DIRECTIONS FOR THIS TASK: Output the lines of the items exactly as they appear, starting at the line that contains "This screenshot has width=1024, height=534." and ending at the line that contains "[x=497, y=515]", with both of those lines included. Give only those lines.

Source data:

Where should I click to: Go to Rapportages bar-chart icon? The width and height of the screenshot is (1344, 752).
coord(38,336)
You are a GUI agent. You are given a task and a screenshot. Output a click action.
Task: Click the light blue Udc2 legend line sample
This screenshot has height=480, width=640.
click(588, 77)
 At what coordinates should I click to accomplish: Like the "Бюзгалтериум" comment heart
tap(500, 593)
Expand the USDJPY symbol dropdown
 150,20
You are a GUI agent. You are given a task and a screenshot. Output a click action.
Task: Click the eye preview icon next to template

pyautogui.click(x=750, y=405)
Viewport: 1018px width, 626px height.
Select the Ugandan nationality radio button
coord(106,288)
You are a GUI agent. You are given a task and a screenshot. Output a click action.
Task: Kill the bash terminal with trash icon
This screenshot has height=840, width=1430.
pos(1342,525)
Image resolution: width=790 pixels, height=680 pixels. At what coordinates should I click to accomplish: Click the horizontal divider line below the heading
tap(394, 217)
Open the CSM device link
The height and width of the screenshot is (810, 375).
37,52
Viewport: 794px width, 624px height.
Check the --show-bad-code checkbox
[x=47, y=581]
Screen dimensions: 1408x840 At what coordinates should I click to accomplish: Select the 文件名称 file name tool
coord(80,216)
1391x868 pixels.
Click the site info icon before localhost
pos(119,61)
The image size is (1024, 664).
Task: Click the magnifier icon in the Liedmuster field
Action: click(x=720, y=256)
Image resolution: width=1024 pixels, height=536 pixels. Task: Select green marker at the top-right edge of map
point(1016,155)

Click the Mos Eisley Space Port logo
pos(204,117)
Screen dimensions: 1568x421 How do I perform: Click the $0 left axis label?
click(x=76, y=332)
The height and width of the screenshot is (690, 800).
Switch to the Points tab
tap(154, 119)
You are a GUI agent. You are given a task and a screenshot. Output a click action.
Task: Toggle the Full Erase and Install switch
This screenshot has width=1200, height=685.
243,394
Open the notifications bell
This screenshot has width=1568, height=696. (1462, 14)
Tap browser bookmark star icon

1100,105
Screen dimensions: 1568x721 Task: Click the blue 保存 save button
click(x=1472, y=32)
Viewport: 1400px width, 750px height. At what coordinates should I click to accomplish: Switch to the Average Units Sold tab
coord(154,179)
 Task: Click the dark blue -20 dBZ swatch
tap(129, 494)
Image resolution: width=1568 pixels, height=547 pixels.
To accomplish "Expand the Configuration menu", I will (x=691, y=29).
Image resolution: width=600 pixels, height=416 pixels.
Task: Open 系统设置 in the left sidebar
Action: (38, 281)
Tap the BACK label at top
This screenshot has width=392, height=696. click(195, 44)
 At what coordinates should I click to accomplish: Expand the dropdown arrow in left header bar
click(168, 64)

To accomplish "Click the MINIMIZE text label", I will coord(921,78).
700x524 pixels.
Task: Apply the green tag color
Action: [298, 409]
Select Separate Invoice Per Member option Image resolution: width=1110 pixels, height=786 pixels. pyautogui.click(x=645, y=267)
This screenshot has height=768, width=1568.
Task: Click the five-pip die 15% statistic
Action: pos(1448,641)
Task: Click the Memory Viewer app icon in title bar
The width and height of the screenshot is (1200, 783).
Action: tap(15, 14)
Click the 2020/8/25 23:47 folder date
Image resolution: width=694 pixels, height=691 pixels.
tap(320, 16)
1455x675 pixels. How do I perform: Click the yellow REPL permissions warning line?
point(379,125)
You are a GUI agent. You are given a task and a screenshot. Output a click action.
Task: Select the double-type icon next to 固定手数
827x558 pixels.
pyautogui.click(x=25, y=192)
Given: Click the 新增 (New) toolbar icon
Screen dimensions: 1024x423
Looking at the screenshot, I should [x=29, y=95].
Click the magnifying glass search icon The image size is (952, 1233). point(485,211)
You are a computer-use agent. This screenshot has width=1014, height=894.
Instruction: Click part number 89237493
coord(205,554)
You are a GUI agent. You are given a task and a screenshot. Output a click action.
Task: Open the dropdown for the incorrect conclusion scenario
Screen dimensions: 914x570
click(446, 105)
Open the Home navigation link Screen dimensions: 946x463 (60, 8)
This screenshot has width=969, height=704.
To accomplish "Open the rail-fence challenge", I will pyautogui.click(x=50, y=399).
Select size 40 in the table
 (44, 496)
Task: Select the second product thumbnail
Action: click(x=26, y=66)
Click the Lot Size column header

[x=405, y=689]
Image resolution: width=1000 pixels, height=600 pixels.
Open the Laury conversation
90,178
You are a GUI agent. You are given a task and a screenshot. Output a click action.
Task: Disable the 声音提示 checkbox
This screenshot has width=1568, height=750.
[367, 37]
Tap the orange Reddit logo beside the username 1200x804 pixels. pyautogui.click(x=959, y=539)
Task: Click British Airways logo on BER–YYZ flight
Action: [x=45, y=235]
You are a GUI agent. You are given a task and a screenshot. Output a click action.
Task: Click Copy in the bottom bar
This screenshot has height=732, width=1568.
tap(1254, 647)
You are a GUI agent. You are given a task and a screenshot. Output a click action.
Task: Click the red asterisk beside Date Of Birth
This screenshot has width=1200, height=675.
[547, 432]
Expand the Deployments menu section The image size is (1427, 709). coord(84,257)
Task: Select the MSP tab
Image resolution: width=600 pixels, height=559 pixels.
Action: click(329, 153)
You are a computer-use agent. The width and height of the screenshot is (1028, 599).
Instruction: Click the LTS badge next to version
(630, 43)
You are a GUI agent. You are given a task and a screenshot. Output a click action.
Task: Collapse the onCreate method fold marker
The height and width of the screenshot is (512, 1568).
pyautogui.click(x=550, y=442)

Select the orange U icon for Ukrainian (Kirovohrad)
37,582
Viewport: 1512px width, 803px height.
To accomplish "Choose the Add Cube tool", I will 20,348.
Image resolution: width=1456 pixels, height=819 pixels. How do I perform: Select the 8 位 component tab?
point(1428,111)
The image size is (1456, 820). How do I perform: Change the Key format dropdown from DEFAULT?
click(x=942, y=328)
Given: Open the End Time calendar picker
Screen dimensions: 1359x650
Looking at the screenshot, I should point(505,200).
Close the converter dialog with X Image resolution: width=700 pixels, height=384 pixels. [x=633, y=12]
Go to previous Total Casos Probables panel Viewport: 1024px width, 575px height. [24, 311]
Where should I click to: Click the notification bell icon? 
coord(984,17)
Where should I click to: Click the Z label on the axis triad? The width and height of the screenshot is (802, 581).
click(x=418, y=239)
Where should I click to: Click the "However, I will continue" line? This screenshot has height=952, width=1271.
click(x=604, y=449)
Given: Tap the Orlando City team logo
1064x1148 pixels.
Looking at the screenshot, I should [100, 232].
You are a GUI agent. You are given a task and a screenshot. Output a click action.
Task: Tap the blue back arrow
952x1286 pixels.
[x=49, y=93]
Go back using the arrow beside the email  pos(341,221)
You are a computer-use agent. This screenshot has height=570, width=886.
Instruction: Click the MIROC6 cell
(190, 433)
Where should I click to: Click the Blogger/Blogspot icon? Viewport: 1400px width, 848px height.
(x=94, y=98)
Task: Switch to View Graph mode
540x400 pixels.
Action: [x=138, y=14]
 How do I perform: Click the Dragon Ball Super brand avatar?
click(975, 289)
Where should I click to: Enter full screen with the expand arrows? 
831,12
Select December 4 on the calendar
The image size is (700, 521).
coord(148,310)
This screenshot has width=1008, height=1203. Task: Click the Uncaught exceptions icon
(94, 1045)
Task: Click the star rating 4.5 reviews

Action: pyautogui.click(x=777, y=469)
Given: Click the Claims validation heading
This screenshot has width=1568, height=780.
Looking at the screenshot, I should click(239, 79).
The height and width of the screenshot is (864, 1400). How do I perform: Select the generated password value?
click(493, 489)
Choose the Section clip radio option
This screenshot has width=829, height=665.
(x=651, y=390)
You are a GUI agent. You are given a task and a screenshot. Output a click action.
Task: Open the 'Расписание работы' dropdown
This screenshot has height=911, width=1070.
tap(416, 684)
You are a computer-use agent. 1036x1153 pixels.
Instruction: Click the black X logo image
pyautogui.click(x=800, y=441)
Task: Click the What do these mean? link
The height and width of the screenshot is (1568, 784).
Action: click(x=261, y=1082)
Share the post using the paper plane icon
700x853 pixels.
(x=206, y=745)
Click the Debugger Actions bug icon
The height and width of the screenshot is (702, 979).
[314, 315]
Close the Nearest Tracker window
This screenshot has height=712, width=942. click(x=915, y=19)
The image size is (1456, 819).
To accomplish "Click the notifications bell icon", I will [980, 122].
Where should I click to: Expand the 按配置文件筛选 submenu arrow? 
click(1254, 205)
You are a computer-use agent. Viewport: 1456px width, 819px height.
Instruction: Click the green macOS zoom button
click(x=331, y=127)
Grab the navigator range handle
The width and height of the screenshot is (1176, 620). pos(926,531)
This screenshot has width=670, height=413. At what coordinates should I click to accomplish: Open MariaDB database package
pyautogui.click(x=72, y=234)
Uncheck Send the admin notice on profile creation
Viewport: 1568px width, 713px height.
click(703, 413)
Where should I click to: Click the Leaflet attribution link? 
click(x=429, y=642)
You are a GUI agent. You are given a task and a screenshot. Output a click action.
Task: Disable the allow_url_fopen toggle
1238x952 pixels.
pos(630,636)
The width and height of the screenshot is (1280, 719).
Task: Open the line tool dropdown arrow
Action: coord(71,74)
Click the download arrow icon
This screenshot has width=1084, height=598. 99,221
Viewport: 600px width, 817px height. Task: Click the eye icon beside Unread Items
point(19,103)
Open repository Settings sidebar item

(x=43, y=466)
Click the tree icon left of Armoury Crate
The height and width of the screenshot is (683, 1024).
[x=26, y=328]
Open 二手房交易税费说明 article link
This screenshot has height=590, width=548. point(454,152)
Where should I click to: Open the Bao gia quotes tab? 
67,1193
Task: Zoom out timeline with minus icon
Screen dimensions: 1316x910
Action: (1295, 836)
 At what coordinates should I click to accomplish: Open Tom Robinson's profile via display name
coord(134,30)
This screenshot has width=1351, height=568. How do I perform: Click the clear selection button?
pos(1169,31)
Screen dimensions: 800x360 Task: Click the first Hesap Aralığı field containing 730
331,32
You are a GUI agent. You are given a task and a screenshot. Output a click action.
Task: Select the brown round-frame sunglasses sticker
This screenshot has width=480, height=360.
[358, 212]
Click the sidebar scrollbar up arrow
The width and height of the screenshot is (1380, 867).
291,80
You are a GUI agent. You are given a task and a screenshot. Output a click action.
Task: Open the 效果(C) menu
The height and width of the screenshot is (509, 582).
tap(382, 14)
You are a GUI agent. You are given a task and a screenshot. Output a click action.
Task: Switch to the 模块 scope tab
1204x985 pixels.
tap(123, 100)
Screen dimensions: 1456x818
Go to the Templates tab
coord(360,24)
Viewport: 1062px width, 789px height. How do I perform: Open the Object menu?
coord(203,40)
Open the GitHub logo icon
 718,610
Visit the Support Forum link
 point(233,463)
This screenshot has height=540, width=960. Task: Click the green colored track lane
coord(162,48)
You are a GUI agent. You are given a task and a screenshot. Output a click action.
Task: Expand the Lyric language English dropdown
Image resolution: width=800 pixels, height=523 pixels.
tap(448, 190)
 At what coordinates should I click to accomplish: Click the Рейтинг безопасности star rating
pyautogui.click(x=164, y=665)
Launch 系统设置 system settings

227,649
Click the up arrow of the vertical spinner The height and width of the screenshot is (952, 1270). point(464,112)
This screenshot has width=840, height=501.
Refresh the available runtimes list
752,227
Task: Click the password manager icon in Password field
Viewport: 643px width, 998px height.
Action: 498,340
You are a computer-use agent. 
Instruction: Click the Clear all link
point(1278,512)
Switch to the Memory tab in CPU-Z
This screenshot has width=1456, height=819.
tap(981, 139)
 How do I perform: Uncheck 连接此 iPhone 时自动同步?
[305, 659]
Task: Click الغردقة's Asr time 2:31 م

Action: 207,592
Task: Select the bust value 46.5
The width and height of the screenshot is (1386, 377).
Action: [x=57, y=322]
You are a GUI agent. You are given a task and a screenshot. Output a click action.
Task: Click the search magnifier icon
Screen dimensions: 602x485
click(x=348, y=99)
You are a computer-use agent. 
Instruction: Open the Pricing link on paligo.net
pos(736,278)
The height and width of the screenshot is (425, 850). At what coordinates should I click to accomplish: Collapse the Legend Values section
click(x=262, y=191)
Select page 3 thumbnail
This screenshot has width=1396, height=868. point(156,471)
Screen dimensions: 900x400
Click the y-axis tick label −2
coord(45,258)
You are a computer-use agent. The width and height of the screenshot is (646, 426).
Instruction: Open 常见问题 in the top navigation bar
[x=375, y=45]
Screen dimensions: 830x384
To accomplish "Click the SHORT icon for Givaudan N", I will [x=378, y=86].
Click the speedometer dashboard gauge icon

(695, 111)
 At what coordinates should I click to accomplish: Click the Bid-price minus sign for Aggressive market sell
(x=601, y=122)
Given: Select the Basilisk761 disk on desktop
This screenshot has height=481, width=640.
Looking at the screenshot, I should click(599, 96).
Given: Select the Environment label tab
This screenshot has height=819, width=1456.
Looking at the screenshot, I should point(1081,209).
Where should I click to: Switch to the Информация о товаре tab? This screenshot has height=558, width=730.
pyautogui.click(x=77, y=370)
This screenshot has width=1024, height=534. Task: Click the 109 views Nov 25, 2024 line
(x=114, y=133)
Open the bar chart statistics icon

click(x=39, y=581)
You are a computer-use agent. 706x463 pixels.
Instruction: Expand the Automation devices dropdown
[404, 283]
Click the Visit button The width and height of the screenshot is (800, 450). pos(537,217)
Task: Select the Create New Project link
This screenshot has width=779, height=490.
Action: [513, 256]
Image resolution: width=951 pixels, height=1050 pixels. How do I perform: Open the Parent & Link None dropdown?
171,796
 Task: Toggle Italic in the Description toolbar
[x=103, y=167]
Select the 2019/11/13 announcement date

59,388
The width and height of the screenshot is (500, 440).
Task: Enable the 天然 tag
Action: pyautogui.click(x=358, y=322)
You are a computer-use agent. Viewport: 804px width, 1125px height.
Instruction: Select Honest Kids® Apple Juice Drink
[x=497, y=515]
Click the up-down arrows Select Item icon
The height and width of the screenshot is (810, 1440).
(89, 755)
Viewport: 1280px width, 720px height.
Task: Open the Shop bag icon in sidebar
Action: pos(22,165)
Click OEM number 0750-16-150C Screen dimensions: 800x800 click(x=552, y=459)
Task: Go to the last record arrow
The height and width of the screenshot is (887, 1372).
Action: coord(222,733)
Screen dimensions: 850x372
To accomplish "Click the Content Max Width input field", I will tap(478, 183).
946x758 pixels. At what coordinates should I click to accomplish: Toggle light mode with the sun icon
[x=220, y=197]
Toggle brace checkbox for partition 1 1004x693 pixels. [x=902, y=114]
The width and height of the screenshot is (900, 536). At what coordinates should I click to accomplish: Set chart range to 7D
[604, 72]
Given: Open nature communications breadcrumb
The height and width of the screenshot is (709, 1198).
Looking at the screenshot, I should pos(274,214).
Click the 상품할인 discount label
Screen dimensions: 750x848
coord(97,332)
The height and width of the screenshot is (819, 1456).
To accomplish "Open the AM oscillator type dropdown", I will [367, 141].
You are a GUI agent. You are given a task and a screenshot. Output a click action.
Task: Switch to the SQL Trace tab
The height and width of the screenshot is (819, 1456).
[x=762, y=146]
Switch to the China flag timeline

COMPLETED TASK:
This screenshot has width=1024, height=534. Task: Click the 109 views Nov 25, 2024 line
(x=114, y=133)
Open the bar chart statistics icon

click(x=39, y=581)
You are a computer-use agent. 706x463 pixels.
Instruction: Expand the Automation devices dropdown
[404, 283]
Click the Visit button The width and height of the screenshot is (800, 450). pos(537,217)
Task: Select the Create New Project link
This screenshot has width=779, height=490.
Action: [513, 256]
Image resolution: width=951 pixels, height=1050 pixels. How do I perform: Open the Parent & Link None dropdown?
171,796
 Task: Toggle Italic in the Description toolbar
[x=103, y=167]
Select the 2019/11/13 announcement date

59,388
The width and height of the screenshot is (500, 440).
Task: Enable the 天然 tag
Action: pyautogui.click(x=358, y=322)
You are a computer-use agent. Viewport: 804px width, 1125px height.
Instruction: Select Honest Kids® Apple Juice Drink
[x=497, y=515]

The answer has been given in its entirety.